「日葬祭典 回想録」は「葬儀の話」「ヤクザの話」「神輿愛好会 櫻睦の話」「雑談」の4本柱で書き込みをしています。

 

杉並区立「松ノ木中学校」の前の店舗付き住宅を借りて「日葬祭典株式会社」の本社にしていたのですが、ヤクザの葬儀をやる様になって資金的に余裕が出来たので、京王井の頭線「久我山」駅から三鷹方面方面に向かって「〒久我山郵便局」の前を通り過ぎて5~6軒先の人見街道沿いに小さな4階建てのビルを購入して「日葬祭典株式会社」の本社を移転しました。

 

これで自宅と会社の通勤が車で出来る様になり、途中で会社の近くのファミリーレストランに寄って、ヤクザの葬儀だけではなくて、一般葬をやる為の戦略を考える事も出来るので、本格的に一般葬の営業活動を始めました。

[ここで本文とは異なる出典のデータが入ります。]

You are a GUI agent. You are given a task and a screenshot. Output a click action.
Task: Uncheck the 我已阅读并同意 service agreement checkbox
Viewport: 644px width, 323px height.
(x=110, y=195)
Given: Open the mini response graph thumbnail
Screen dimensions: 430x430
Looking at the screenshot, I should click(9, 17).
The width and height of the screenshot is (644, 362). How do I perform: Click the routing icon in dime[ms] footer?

4~5年で病院、寺院、老人ホームなど13ヶ所の指定葬儀社になりました。

 

会社に着くと2階に上がる入口のステンレス製の小さい看板に「日葬祭典株式会社」の会社名を見て、いずれ杉並区ではトップクラスの葬儀社になる事を目指して4階の事務所に行くのが日課になりました。

 

本屋さんで後妻業と言う言葉を初めて知りました。いずれ私も一度は後妻業を仕事にしている女性の旦那さんが亡くなり、その後妻業の女性が喪主をやっている葬儀をやってみたいと思っていました。

 

それを経験する事が出来たのです、やはり凄い女性だなと思いました。この時の私は喪主の動きを葬儀式場に来た時から、火葬場から自宅に帰る迄喪主を目で追っていた記憶があります。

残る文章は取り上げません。